Questions to Consider:
- When Jesus is asked to give the greatest commandment or the most important/significant one, what does he say? What would it mean for you to uphold the greatest commandment today?
- In verse 39, Jesus gives a sort of two-for-one special and adds to the greatest the second greatest. What was that commandment? Why do you think Jesus linked the two together?
- I’ve heard it said before that Christians for many years have been so turned upwards that they often step on or over the people right in front of them whom they are called to love. It’s a funny picture, but it’s not hard to imagine time when I’ve been so focused on me and God that I forgot about the other side of the coin. Who are the people you’ll encounter throughout your day today? What are some ways your interactions with them would be different if you remembered Jesus’ words above? What are some practical ways you can love those around you?
- The greatest command is to love the Lord our God with all of ourselves. One commentator explained that the heart, soul, and mind are not entirely distinct in the imaginations of Jesus’ hearers and put together the three are pointing to a love by the whole of oneself (and all we imagine that to entail).
- The second greatest command, which is like the first, is to love your neighbor as yourself. Jesus, I believe, links these two together because it is nearly impossible to truly love God and not love others. I always like the image of a coin where loving God is one side and loving our neighbors is the other side. They are different, yes, but they are two sides to the same coin. If we have truly known God’s love for us, and responded in love for him, the natural result (just as sure as 1+1=2) is love of those whom God loves so much.
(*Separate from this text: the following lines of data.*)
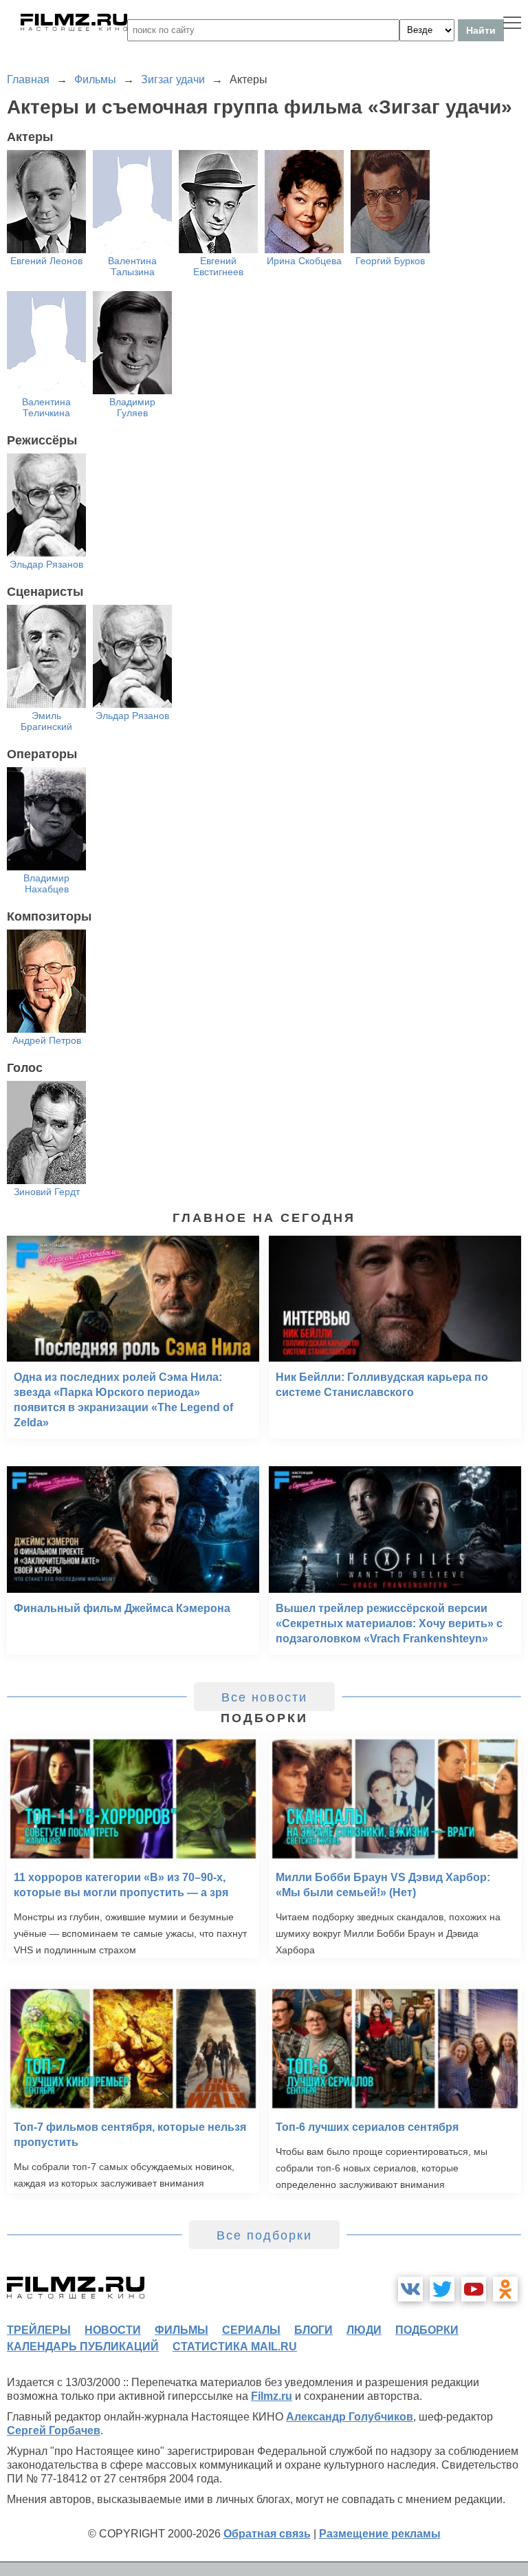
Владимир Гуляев (132, 407)
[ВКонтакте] (410, 2289)
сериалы (251, 2330)
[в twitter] (442, 2289)
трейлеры (39, 2330)
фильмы (181, 2330)
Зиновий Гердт (47, 1191)
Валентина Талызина (132, 266)
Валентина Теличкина (46, 407)
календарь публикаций (83, 2346)
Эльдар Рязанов (46, 564)
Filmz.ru (271, 2396)
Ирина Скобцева (304, 260)
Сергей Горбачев (53, 2430)
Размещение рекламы (380, 2534)
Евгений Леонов (46, 260)
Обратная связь (267, 2534)
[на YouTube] (473, 2289)
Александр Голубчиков (349, 2417)
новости (113, 2330)
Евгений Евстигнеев (218, 266)
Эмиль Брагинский (46, 721)
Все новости (264, 1697)
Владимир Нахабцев (46, 883)
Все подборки (264, 2235)
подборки (427, 2330)
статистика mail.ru (235, 2346)
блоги (313, 2330)
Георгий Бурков (390, 260)
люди (364, 2330)
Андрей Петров (46, 1040)
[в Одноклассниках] (505, 2289)
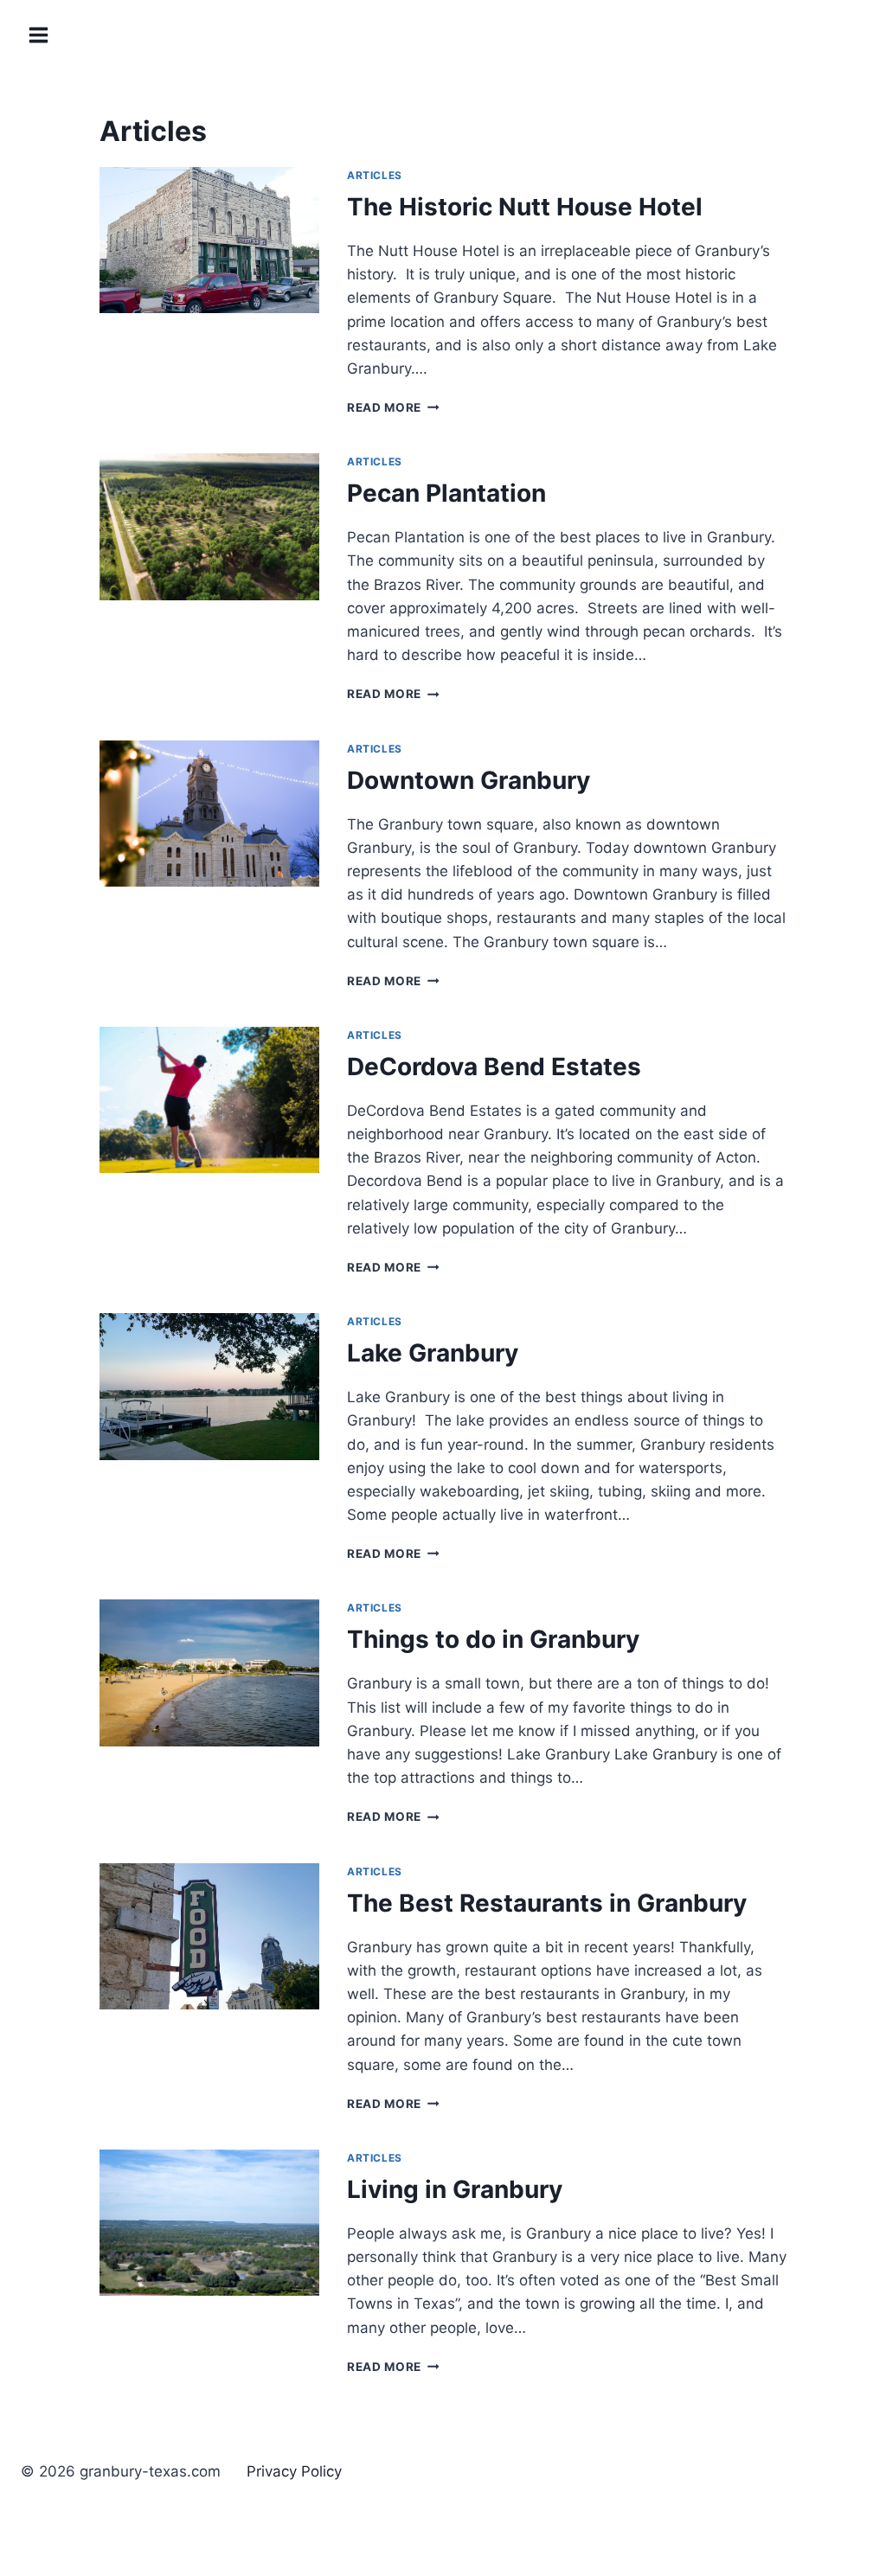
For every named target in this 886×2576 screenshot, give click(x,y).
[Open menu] (40, 34)
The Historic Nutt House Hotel (525, 206)
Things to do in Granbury (493, 1639)
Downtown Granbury (468, 780)
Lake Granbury (432, 1353)
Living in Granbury (454, 2189)
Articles (374, 175)
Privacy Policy (294, 2471)
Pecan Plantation (446, 493)
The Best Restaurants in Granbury (547, 1903)
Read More (393, 407)
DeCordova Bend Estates (494, 1066)
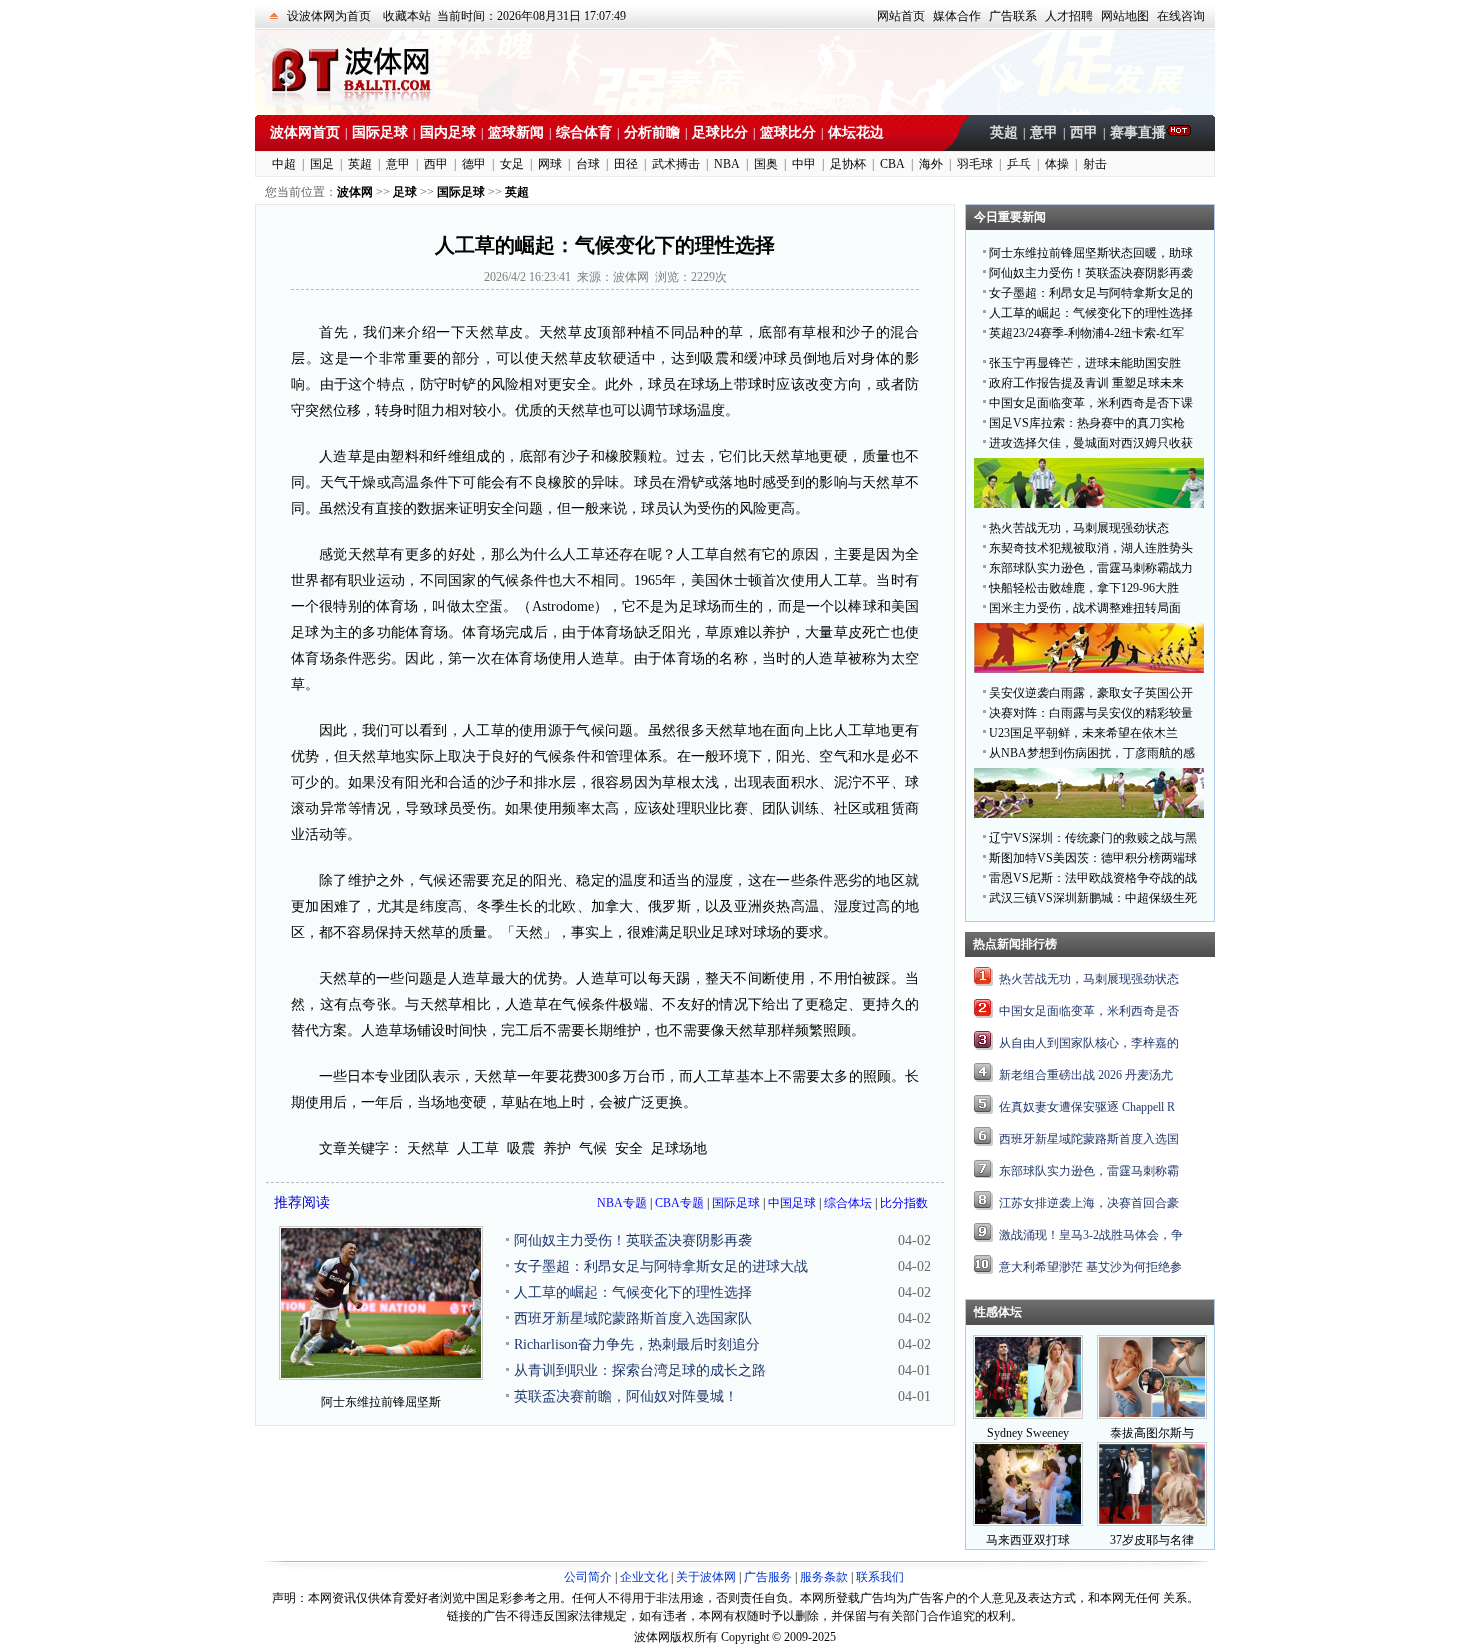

- Spend some time in personal reflection
In reflecting on the call to “love your neighbor as yourself,” C. S. Lewis explains the following: “Love is not affectionate feeling, but a steady wish for the loved person’s ultimate good as far as it can be obtained. In order to have a steady wish for the good of another, in order to take practical steps to bring that good into being, we have to first discipline our minds to think of others. The hardest part about loving our neighbors is rarely that we hate them, but that we fail to think of them nearly as often as we think of ourselves (and our little kingdoms) if at all. Part of learning what it means to be called to community and part of experiencing our created purpose of interdependence, is first learning to consider others. Jesus challenges us to consider others better than ourselves, but for many of us, we haven’t even made it to the step of just considering others (better or worse) except as some extension of our wants, needs, etc. But our relationship with God and our relationship with others are inextricably linked, so we have to take the business of life together seriously.
Spend some time thinking about your tendency toward individualism:
What are some ways you fight interdependence? What are the areas in your life where you are more selfish and self-absorbed? Who are the people in your life you fail to consider? What occupies your thoughts instead?
Our ability to love others and do life together first begins with our awareness of God’s love for us. Spend some time meditating on God’s love for you. Thank God for the unconditional love you’ve received; allow it to fill your heart. Ask Him to direct that same love through you to the people around you and in the relationships He’s given you.